*RECORD EXTRACTS*
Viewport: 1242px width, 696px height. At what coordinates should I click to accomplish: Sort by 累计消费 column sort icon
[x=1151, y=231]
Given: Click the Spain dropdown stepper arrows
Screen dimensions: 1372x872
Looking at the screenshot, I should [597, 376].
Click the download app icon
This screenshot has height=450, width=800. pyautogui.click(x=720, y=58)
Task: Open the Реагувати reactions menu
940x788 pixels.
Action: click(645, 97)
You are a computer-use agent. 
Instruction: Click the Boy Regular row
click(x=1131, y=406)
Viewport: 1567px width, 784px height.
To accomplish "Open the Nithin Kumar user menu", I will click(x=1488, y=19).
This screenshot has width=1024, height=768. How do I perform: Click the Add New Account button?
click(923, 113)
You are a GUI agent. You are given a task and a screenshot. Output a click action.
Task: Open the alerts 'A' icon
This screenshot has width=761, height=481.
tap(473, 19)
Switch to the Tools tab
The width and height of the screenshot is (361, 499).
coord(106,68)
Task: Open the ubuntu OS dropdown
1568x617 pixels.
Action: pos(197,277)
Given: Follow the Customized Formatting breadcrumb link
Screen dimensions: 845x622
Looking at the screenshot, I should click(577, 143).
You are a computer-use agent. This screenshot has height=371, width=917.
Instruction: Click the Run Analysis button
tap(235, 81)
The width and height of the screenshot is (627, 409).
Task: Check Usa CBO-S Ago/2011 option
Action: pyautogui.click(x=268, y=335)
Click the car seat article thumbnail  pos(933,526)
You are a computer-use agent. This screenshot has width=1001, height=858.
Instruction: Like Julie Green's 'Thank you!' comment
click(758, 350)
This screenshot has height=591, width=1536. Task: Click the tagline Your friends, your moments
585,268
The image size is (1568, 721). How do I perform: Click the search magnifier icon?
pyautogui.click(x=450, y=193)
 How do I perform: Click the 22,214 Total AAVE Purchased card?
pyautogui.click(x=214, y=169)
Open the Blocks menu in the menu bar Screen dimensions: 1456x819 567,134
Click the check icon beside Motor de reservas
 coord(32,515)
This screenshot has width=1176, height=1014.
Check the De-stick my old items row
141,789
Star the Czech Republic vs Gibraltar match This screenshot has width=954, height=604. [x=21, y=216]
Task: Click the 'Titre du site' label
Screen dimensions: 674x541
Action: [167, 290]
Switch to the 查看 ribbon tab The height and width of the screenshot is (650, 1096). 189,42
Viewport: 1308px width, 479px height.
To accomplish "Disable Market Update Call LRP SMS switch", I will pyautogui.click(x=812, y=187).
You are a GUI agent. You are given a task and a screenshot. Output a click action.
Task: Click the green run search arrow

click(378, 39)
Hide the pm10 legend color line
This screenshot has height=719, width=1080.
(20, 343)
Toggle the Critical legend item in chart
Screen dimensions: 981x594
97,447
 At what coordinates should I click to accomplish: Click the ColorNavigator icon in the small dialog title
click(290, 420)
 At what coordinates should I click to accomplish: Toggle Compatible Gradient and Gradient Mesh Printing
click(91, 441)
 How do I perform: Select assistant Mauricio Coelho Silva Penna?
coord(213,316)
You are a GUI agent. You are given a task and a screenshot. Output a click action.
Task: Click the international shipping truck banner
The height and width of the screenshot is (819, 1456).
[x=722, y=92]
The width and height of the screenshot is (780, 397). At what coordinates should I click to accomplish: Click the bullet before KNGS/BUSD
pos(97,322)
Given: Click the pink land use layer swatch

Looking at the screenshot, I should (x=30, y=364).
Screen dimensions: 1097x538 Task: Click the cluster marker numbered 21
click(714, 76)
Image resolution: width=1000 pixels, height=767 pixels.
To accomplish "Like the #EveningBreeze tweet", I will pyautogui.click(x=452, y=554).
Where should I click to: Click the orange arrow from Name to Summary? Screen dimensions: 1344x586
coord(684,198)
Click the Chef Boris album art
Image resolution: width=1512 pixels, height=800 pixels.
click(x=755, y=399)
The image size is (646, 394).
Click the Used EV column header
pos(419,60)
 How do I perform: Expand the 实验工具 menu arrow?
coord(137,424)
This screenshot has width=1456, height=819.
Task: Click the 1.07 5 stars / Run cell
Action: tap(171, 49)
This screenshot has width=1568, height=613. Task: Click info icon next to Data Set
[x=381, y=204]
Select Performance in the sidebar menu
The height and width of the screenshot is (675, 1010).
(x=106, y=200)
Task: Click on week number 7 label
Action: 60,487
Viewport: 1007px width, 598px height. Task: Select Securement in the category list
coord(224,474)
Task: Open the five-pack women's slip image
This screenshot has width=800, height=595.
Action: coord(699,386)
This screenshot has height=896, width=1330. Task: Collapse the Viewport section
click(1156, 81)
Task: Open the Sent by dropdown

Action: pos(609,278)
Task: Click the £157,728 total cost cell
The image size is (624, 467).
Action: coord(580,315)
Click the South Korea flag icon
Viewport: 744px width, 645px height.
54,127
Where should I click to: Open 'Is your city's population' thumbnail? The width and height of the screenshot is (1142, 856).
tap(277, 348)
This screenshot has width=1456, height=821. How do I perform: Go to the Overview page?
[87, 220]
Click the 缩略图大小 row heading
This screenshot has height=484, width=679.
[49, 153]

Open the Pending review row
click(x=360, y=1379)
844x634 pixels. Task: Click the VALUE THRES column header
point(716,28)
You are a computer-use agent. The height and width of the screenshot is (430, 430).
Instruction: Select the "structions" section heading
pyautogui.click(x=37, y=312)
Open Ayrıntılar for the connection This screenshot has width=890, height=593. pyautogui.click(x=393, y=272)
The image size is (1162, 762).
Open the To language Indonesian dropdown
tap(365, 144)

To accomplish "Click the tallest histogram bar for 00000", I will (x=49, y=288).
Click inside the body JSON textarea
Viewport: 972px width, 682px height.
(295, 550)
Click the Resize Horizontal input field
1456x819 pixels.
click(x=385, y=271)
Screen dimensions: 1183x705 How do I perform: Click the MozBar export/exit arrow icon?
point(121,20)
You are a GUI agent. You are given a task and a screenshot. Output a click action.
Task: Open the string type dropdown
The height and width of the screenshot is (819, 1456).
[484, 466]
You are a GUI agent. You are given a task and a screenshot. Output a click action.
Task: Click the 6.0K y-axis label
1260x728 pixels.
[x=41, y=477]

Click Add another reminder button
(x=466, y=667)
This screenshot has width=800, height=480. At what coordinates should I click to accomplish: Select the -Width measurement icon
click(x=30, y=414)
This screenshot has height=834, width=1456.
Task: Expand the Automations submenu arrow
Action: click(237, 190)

*EXERCISE AIM*
Can you copy, word for word, the lines of the listing above, starting at the line containing "Where should I click to: Open" and ending at the line containing "pyautogui.click(x=37, y=312)", including both of those lines?

*WORKED ANSWER*
Where should I click to: Open 'Is your city's population' thumbnail? The width and height of the screenshot is (1142, 856).
tap(277, 348)
This screenshot has width=1456, height=821. How do I perform: Go to the Overview page?
[87, 220]
Click the 缩略图大小 row heading
This screenshot has height=484, width=679.
[49, 153]

Open the Pending review row
click(x=360, y=1379)
844x634 pixels. Task: Click the VALUE THRES column header
point(716,28)
You are a computer-use agent. The height and width of the screenshot is (430, 430).
Instruction: Select the "structions" section heading
pyautogui.click(x=37, y=312)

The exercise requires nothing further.